第11話 帰還した者たち

「ジェイル、ジェイル……っ。よかった……よかった……っ!」


 〝行方知れずの工廠〟第二階層——「黒夜の眼」の魔法使いティノは生きているジェイルを見てひたすらに安堵の涙を流していた。あんな絶望を前にして、彼らは生き残ったのだ。その奇跡を噛み締める行為を、誰が批判できようか。


 安堵する彼女に、救助隊の一人である〝剣聖の巫女〟ノルティエラが言った。


「『……しかし、君。彼はもう四肢のうち二つを失っている。もう剣士として戦う事は不可能であろうな』」


 彼女——否、彼女の内側に宿る剣士の英霊・アスティの言葉はジェイルに深く突き刺さる刃に他ならなかった。

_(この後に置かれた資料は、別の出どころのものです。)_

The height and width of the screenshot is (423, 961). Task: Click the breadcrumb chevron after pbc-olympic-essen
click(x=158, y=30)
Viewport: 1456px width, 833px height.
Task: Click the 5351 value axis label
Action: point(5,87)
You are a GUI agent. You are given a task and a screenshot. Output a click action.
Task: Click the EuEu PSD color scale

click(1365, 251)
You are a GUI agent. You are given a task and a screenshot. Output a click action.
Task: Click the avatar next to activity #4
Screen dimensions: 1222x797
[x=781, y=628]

 冒険者として、剣を振るう者として左手と左脚を喪失した事は死にも等しい。


「どっちにしろ、俺は死ぬ運命さだめにあったわけかよ……はは」


 ジェイルは空虚な笑いを零す。

 一見すれば特別ショックを受けていないように思えるが、彼の瞳は濁っていた。もう自分は迷宮には潜れないと、もう二度と剣は振るえないと、死とは別方向の絶望がじわりとジェイルの心を締め付けてくる。


「ジェイル…………」


 ティノは悲し気に彼を見つめる。

 暫くの沈黙が三人に圧し掛かる。

 この迷宮から出て、街へ戻ったらどうするべきか……ジェイルは悩む。冒険者が出来なくなったら、いよいよ老人と同じような生活を送る羽目になるのか?


 ——まぁ、でも。ティノやエミリー、オスカーは五体満足で生きている。つまり、冒険者としてまた迷宮に潜れる訳だ。それだけでも幸せだ。

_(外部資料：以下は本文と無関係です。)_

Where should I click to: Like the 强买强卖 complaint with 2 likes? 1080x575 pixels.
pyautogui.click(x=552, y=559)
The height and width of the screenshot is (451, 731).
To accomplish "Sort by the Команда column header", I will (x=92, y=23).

 俺も含めて、皆生き残れたんだ。それだけでも……それだけでも……。


「…………いいわけ、ねぇよ、畜生……っ!」


 涙だけは流さないと決めていたのに、意図せず涙が溢れてくる。

 ——終わったんだ、俺の晴れ晴れとした冒険者人生が。もう一生、一緒に冒険が出来ない。そんな悲しい事実を前に、平然としていられる奴なんているはずない。


「『……ジェイルと言ったな。確かに君は不運であった。剣士としての命が終わったのかも知れない。だが、既に死んでいる私だからこそ言える——』」


 アスティがそう語り出した時、ようやく外界の明かりが見えてくる。



「『——死んでも人生は終わらないんだ。だから、本物の死を体験していない君ならばきっと、この先も歩んでいけると私は信じるよ』」


 の言葉に、ジェイルはただ感激した。感銘を受けた。

 そして——泣いた。


「うああああああぁぁぁぁあ…………っ‼」


 号泣。号泣。号泣。

 滲んだ視界に映るのは、笑顔で出迎えてくれた二人の仲間だ。月明かりに照らされたエミリーとオスカーは、ジェイルの許へと走り寄る。

 ティノも集まり、四人はひたすらに号泣した。

 よかったと。生きて帰れたと。


 ジェイルは気付いた。

 人生に終わりはない。たとえ夢が潰えても、生きている以上新しい夢がきっと出来る。それに何より——皆がいる。それだけでもまだ〝始まり〟なんだと。


 ——絶望の最中を生き残り、乗り越えた「黒夜の眼」は今、新たなる一歩を刻んだ。



   ◇ ◇ ◇ ◇ ◇



「お、帰ってきた。やっほ~! みんなお疲れ様~」


 都市エルフェスの門の前、アンティルは六人の人影を見て陽気に手を振る。

 外は既に暗くなっており、街中は酒場と少しの娼館で賑わっている。そんな中で門を潜ってきたのは、第一級魔獣と遭遇し、生き残った四人だ。


「アンティルさん、わざわざ出迎えに来てくれたんですか?」


 ジェイルが意外そうな顔で問いかけると、彼は「ふふん!」と鼻を鳴らした。


「そりゃあ偉大なギルドマスターだからねぇ! 英雄の凱旋を見届けるのも役目な訳だし? あ、お金とかは要らないからね~? あくまで俺としての労いだしね」


「あはは、どうも……」


 左脚と左腕を失ったジェイルの姿を見て、アンティルは暫し沈黙してから彼の右肩に手を置いた。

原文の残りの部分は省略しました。